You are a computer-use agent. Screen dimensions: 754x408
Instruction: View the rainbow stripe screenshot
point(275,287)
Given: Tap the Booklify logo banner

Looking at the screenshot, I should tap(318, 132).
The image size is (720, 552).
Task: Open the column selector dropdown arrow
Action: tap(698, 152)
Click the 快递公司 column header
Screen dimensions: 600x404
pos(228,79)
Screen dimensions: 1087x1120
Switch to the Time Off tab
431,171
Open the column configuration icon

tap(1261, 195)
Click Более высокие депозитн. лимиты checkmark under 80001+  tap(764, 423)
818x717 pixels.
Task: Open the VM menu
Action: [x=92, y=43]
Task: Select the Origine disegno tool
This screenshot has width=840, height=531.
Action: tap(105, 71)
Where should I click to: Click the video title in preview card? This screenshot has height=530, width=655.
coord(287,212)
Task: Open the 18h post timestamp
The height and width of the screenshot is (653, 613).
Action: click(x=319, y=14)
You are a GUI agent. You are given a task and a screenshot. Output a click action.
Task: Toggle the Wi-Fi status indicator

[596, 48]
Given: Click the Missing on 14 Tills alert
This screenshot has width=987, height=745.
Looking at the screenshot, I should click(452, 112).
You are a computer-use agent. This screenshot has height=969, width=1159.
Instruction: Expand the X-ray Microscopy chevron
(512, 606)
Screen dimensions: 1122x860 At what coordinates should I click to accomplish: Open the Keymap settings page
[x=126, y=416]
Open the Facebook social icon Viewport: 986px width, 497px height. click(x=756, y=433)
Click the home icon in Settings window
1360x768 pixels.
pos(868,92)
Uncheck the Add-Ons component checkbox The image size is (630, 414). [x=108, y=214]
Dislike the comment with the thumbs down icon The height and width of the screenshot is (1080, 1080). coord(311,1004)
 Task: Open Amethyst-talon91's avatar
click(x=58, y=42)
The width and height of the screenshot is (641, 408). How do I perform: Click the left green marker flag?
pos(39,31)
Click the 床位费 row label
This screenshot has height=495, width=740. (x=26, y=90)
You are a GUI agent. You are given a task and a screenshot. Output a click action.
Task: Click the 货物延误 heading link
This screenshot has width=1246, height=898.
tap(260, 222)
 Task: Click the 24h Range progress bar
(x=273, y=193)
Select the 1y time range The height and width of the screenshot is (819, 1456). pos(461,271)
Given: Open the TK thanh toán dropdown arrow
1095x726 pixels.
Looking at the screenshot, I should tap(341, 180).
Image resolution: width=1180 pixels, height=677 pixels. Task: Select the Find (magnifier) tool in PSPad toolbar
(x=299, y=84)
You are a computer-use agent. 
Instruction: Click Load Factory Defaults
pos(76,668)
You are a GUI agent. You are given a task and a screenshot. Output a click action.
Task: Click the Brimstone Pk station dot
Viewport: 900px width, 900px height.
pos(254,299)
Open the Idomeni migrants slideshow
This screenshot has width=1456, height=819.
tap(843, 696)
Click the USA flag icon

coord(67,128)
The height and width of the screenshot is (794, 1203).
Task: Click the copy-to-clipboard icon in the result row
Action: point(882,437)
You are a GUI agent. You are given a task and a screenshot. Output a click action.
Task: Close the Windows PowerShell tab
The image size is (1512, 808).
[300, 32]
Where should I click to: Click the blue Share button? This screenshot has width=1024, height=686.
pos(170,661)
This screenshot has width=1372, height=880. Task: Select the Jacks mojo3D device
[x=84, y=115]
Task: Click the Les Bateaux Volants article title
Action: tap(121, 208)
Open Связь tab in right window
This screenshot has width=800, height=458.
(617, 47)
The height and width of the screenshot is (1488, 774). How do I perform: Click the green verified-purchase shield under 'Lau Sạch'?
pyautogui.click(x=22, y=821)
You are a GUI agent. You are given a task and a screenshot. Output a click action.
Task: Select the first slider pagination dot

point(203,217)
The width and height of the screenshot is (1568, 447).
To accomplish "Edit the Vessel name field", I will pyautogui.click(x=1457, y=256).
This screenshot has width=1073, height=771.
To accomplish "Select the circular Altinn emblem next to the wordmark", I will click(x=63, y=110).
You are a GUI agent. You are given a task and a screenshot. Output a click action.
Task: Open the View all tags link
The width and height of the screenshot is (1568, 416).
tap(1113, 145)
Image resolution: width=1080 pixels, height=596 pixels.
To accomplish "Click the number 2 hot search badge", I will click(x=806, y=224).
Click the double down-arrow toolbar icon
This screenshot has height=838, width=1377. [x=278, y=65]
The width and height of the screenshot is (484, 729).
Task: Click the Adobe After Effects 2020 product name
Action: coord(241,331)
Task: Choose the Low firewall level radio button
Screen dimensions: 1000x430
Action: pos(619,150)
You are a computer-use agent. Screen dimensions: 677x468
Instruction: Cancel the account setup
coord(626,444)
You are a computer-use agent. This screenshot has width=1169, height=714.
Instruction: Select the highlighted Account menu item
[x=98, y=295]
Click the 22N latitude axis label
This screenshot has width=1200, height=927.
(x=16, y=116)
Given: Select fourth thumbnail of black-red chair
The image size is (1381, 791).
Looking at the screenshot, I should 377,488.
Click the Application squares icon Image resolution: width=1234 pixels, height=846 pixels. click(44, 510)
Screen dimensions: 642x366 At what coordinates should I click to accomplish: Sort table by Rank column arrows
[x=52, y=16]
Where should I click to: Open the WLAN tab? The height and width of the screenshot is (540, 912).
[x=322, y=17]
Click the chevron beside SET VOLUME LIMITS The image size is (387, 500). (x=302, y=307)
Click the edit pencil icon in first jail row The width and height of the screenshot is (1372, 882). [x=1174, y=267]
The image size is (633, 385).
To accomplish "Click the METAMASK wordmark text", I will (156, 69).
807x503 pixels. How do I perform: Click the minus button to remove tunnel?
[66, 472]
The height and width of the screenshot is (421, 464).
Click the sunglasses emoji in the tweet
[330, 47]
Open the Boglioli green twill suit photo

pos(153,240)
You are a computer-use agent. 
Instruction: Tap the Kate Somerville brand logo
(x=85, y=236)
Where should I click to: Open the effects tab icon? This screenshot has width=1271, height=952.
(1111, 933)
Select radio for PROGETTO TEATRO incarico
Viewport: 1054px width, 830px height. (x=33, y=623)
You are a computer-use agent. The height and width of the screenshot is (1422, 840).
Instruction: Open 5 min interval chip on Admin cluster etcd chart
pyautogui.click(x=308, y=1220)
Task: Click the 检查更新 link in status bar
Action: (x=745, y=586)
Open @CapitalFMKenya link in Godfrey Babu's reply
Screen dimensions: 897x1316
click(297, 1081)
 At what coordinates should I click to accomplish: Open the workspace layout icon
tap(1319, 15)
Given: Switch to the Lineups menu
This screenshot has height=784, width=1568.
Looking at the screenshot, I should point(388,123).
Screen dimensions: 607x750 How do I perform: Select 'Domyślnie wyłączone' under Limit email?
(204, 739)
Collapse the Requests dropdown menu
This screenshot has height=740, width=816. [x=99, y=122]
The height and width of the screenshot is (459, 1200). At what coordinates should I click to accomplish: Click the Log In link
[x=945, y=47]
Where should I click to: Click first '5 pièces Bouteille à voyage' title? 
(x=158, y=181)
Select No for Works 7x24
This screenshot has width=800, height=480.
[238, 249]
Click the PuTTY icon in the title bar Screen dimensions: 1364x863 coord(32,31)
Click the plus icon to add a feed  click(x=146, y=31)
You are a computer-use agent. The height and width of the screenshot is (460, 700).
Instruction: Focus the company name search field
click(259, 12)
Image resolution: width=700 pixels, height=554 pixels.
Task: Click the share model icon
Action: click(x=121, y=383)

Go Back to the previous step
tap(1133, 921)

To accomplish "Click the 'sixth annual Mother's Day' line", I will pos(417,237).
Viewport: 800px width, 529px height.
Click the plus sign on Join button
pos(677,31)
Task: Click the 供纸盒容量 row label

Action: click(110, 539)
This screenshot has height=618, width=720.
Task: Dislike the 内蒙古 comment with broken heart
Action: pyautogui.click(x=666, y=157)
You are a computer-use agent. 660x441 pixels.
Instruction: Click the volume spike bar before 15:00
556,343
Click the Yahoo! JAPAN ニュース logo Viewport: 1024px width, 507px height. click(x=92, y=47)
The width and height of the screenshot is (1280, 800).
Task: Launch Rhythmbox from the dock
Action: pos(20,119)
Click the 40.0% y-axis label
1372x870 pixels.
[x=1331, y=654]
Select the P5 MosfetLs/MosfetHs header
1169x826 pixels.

···

■ **Problem description**: State how many lines of the records above contain the word "wordmark", and give only that number.

■ **Task answer**: 2